Fonte: Piano Vaccini Covid 19 del Ministero della Salute
 
78 milioni di dosi sono un quantitativo imponente ma ancora insufficiente al target degli oltre 100 milioni di dosi necessari per vaccinare tutti gli italiani over 16 entro l’autunno, come auspica Arcuri.
 
All’appello (e, lo ripetiamo, sempre che Pfizer-BioNTech, Moderna e AstraZeneca ce la facciano a tenere il passo della crescente domanda mondiale) mancherebbero quindi oltre 20 milioni di dosi, al momento inesistenti perché non possiamo avere alcuna certezza sul destino degli altri vaccini ancora in fase di sperimentazione.
 
Che fare quindi?
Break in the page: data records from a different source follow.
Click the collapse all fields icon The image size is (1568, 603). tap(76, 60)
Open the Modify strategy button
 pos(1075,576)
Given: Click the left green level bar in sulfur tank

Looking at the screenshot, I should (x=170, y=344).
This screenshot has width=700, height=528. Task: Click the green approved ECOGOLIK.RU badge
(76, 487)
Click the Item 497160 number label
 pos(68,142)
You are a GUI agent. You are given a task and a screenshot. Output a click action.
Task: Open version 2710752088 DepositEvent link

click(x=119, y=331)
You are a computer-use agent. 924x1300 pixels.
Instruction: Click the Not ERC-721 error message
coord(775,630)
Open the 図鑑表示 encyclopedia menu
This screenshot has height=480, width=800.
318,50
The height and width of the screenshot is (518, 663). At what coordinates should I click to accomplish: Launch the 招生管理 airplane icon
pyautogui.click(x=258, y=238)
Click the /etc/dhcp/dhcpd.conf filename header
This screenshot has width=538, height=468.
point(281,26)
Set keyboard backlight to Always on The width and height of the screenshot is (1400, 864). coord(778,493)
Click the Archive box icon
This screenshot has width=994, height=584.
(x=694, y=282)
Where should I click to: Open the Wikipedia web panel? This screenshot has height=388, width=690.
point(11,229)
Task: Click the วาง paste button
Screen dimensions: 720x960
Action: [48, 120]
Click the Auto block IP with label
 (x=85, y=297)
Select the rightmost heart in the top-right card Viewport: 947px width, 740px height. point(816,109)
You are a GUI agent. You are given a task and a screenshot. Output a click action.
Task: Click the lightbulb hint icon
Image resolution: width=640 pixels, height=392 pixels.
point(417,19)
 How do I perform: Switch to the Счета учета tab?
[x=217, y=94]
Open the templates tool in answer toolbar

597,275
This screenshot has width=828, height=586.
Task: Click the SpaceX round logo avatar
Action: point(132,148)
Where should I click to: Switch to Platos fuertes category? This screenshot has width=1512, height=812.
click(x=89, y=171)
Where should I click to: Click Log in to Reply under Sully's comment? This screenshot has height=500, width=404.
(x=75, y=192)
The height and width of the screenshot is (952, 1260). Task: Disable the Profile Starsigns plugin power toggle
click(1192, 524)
Una soluzione ci sarebbe ma necessiterebbe di una volontà politica globale così forte da pretendere l’applicazione delle clausole speciali previste, grazie alla dichiarazione di Doha del 2001, anche in caso di emergenze sanitarie e pandemie dagli articoli 31 e 31 bis dell’Accordo Trips (The Agreement on Trade Related Aspects of Intellectual Property Rights, in italiano, “Accordo sugli aspetti commerciali dei diritti di proprietà intellettuale”), sottoscritto dai membri dell’Organizzazione mondiale del Commercio (WTO) che consentono di bypassare i brevetti e concedere licenze obbligatorie per la produzione di farmaci essenziali, come in qualche modo proposto da India e Sudafrica ad un recente meeting del WTO dove i due Paesi si sono spinti a chiedere la sospensione tout-court del brevetto per farmaci e vaccini anti-Covid.
 
Ma anche con la sola licenza obbligatoria si potrebbero comunque coinvolgere altre aziende e laboratori farmaceutici certificati per la produzione dei vaccini (garantendo comunque il giusto ricavo “compensativo” al titolare del brevetto) per garantire una massiccia produzione di vaccini almeno fino al termine dell’emergenza pandemica e/o della effettiva disponibilità sul mercato delle dosi necessarie all’immunizzazione di massa.
 
Un'altra ipotesi, meno tranchant, è quella già delineata dallo stesso Commissario Arcuri alla presentazione dei risultati della fase 1 del vaccino italiano Reithera quando ha annunciato il prossimo ingresso dello Stato italiano nel capitale dell'azienda farmaceutica romana per garantirne l'ampliamento della capacità produttiva, come del resto ha già fatto la Germania che sta lavorando al fianco della BioNTech per aprire un nuovo stabilimento di produzione a Marburg.
 
Due vie senz'altro diverse ma in ogni caso convergenti verso un unico obiettivo: aumentare la produzione, materie prime permettendo. In caso contrario, questo il rischio, è vedere le foglie d’autunno cadere senza aver raggiunto il nostro obiettivo. E il problema, si badi bene, non è certo solo italiano ma globale.